## GOAL OF THE EXERCISE
What you return must be an exact copy of the lines in the listing below between the line holding "Kategoriler (173, 2267)" and the line holding "Devamını Oku (49, 928)", inclusive, and nothing more.
* * * * *
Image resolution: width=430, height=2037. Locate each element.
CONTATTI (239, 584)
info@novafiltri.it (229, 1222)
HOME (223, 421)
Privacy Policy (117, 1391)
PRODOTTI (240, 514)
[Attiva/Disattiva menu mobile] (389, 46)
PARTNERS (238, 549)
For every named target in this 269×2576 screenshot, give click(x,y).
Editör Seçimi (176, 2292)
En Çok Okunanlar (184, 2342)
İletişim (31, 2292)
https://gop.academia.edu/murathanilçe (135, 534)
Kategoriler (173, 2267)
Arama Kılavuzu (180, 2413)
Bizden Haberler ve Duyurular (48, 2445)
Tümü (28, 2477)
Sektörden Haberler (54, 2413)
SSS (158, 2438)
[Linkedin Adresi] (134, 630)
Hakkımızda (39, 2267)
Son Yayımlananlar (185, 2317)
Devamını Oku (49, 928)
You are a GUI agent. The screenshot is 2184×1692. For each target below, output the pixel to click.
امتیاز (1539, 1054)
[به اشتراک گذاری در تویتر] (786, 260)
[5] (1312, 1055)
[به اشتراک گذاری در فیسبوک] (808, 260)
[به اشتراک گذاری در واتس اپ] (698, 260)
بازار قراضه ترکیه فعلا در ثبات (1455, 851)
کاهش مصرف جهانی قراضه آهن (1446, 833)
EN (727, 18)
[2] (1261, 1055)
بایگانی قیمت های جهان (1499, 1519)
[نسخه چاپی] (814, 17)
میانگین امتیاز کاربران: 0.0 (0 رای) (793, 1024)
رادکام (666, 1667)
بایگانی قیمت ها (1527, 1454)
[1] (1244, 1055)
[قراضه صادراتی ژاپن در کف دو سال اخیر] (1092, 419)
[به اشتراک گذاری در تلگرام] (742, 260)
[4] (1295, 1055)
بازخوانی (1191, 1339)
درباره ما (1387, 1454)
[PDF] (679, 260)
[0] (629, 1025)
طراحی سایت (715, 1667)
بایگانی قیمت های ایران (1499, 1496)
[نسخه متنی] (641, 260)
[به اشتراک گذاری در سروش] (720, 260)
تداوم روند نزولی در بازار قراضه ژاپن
* * * * *
## SOLUTION TO THIS EXERCISE
Kategoriler (173, 2267)
Arama Kılavuzu (180, 2413)
Bizden Haberler ve Duyurular (48, 2445)
Tümü (28, 2477)
Sektörden Haberler (54, 2413)
SSS (158, 2438)
[Linkedin Adresi] (134, 630)
Hakkımızda (39, 2267)
Son Yayımlananlar (185, 2317)
Devamını Oku (49, 928)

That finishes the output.